■ WHAT NEEDS TO BE DONE: Recast the records, starting with the line that contains "The width and height of the screenshot is (1456, 819). Describe" and going on through the line that contains "circular radio button", as a two-column CSV with the columns request and answer. Give each record one row, with each field quoted and line breaks turned into spaces.

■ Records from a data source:
** Start **

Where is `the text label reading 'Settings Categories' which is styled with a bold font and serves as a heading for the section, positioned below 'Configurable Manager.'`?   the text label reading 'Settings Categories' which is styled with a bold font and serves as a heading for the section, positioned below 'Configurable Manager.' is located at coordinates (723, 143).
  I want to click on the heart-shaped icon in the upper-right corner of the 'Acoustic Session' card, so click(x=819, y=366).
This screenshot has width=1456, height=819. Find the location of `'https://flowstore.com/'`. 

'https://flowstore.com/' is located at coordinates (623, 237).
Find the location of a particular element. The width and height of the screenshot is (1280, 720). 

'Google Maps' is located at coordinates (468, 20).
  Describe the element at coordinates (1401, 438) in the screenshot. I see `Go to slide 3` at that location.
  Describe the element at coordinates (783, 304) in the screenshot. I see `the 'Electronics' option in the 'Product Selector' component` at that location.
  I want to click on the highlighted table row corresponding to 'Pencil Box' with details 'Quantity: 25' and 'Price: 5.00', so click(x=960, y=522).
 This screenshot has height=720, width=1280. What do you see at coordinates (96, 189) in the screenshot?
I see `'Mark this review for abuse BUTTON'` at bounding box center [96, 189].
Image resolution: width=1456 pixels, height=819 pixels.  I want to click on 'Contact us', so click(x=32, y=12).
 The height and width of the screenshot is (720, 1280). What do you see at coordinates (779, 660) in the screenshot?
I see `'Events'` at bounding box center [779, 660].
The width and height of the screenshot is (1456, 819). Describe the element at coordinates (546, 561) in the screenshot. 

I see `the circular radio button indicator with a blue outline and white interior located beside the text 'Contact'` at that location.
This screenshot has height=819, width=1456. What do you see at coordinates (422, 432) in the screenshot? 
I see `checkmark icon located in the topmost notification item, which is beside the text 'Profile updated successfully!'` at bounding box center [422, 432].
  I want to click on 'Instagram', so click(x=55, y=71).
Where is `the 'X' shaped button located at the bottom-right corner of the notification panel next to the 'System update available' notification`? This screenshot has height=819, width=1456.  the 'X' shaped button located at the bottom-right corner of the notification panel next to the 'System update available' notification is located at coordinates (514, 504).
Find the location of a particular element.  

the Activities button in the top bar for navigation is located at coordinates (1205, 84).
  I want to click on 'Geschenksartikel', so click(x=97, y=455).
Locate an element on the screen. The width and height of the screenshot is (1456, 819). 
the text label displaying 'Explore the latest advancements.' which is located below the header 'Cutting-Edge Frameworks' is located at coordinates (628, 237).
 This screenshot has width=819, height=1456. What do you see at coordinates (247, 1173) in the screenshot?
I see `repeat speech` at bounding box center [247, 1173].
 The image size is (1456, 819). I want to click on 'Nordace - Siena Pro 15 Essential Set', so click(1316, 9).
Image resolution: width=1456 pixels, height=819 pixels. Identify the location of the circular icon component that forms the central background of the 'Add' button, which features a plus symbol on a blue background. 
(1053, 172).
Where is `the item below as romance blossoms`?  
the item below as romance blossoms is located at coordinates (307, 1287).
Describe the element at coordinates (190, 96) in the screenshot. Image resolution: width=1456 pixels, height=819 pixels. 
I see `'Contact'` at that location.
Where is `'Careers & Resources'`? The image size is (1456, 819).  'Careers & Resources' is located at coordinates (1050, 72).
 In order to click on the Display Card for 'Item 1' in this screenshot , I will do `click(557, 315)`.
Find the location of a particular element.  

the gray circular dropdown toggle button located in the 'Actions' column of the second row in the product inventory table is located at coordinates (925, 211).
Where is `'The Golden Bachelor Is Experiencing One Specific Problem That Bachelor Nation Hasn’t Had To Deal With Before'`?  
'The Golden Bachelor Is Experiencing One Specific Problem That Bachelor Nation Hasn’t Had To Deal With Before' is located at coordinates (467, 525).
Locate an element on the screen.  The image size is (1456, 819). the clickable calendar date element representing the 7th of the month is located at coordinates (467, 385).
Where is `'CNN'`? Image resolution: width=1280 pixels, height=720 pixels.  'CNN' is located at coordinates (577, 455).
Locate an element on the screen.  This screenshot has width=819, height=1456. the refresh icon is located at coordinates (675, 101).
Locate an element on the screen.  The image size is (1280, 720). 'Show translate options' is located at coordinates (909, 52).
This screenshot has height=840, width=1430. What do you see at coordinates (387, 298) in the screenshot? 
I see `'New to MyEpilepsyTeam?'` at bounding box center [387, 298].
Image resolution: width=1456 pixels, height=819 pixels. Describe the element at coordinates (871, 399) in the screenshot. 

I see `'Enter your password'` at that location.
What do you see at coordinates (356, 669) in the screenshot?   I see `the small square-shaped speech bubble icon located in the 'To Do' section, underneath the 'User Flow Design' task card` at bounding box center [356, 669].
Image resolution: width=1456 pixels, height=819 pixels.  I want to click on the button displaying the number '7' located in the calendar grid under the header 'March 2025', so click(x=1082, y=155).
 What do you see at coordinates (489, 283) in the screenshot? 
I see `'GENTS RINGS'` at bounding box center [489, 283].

** End **

■ ANSWER FOR THIS EXERCISE:
request,answer
"The width and height of the screenshot is (1456, 819). Describe the element at coordinates (546, 561) in the screenshot.","I see `the circular radio button indicator with a blue outline and white interior located beside the text 'Contact'` at that location."